— Start of Data lines —

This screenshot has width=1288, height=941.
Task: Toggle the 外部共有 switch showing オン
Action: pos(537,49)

— End of Data lines —
— Start of Data lines —

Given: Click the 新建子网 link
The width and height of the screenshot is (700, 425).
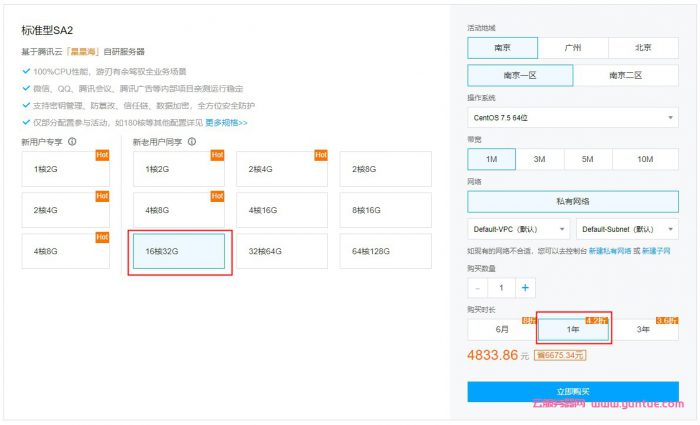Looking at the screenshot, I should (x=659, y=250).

— End of Data lines —
— Start of Data lines —

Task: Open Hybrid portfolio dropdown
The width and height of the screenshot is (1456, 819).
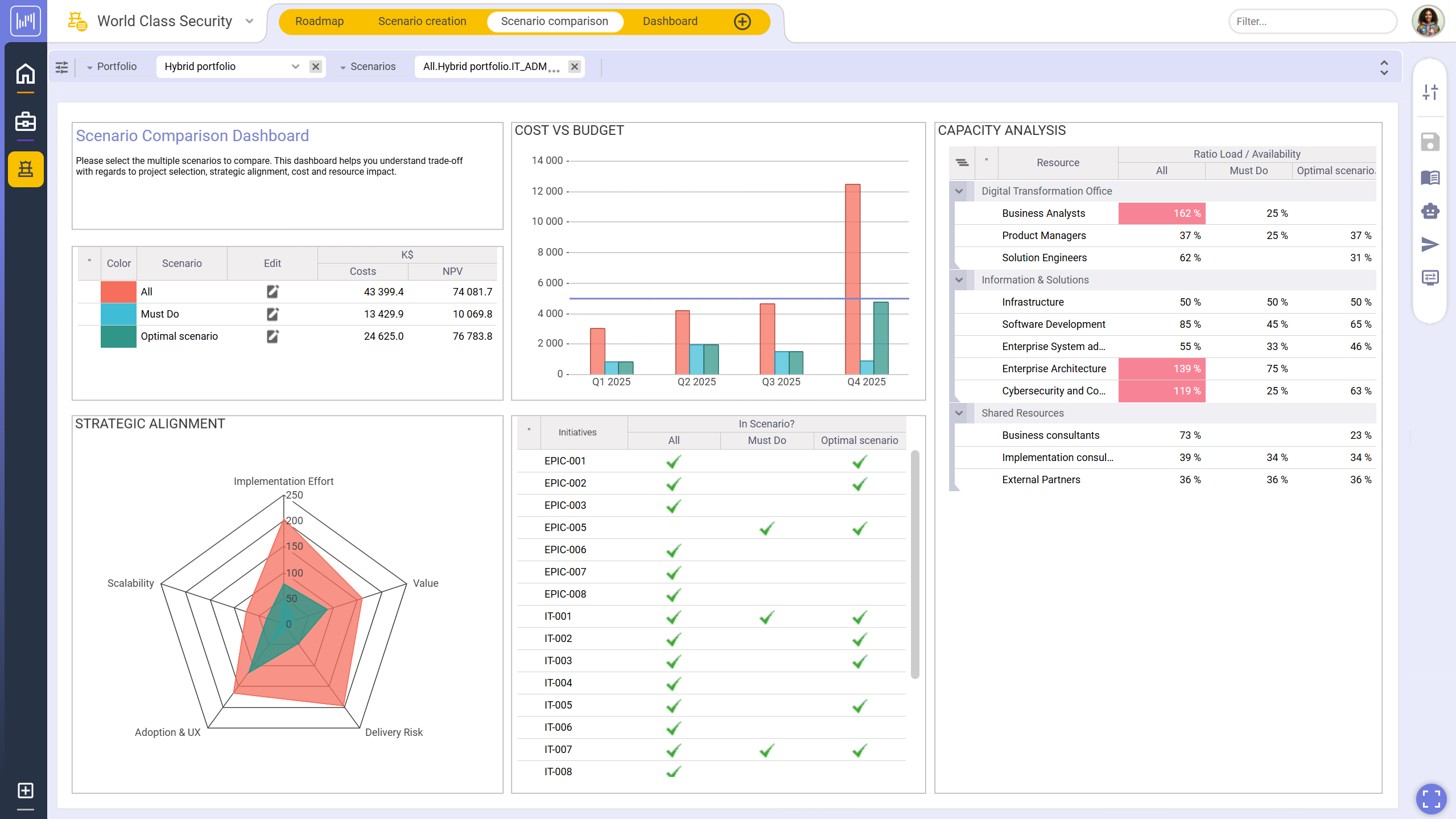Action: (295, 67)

— End of Data lines —

▶ **What you need to do**: Rewrite the data starting at the line containing "Given: Click the 新建子网 link" and ending at the line containing "Looking at the", replacing "Click" with "Select" and keeping everything else the same. Return only those lines, without the pictures.

▶ **Task answer**:
Given: Select the 新建子网 link
The width and height of the screenshot is (700, 425).
Looking at the screenshot, I should (x=659, y=250).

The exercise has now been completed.